The July/August issue of the Healthcare Journal of Arkansas includes an article by ACHI President and CEO Dr. Joe Thompson discussing the opioid overdose epidemic and a new program that seeks to reduce overdose deaths in Arkansas.
Thompson notes that overdose deaths in Arkansas increased by 41% in 2020.
“Clearly, this crisis is affecting every corner of our society: our neighbors, our coworkers, our family members, our friends,” he writes.
NaloxHome, which launched May 31, provides the overdose reversal drug naloxone, commonly known by the brand name Narcan, to hospital emergency departments for distribution to at-risk patients and their families. ACHI is partnering with the state drug director and the Arkansas Department of Human Services (DHS) to administer the program. Funding is provided by the federal Substance Abuse and Mental Health Administration through DHS.
At the time Thompson wrote his article, United Health in Searcy had just become the first hospital to participate in NaloxHome. Other hospitals that have joined the program since then, in alphabetical order, include Baptist Health Systems in Little Rock, Arkadelphia, Heber Springs, Stuttgart, Fort Smith, and Conway; CHI St. Vincent Hot Springs; CHI St. Vincent Infirmary in Little Rock; Dardanelle Regional Medical Center; Drew Memorial Health System in Monticello; McGehee Hospital; Saline Health System in Benton; St.

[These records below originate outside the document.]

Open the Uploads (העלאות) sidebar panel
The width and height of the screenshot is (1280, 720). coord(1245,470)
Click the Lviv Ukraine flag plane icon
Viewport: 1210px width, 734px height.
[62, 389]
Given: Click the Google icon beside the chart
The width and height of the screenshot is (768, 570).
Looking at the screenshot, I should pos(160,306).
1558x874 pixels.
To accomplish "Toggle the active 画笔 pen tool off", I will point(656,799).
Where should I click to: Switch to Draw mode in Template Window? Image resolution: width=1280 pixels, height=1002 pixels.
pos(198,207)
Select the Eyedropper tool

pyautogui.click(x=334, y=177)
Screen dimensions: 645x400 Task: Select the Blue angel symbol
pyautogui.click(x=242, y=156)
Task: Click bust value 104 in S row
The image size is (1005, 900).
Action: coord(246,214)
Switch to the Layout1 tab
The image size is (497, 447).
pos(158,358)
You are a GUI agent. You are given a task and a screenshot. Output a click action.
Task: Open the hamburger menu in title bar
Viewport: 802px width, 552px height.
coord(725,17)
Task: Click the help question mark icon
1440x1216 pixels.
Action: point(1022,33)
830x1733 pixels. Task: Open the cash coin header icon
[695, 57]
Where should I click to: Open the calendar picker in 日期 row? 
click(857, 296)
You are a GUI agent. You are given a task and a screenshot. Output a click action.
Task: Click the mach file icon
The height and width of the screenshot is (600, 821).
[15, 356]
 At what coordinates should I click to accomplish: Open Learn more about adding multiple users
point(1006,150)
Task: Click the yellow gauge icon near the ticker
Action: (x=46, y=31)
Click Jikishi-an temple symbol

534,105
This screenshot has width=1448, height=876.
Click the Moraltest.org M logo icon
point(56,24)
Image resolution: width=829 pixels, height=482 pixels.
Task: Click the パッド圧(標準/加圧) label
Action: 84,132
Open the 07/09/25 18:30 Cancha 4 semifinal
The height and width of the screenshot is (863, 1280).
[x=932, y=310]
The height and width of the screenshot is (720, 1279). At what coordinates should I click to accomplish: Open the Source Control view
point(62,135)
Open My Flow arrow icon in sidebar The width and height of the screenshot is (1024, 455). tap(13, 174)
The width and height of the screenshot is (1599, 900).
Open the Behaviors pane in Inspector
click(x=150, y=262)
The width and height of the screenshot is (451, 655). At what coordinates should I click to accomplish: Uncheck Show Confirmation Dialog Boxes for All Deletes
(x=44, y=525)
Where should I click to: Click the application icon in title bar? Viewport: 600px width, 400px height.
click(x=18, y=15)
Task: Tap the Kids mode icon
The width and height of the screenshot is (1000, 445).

Bernards Healthcare in Jonesboro, and the University of Arkansas for Medical Sciences in Little Rock.
Thompson also discusses other strategies that could help address the overdose epidemic, including making naloxone available over the counter, making fentanyl test strips more widely available, and establishing syringe service programs, also known as needle exchange programs.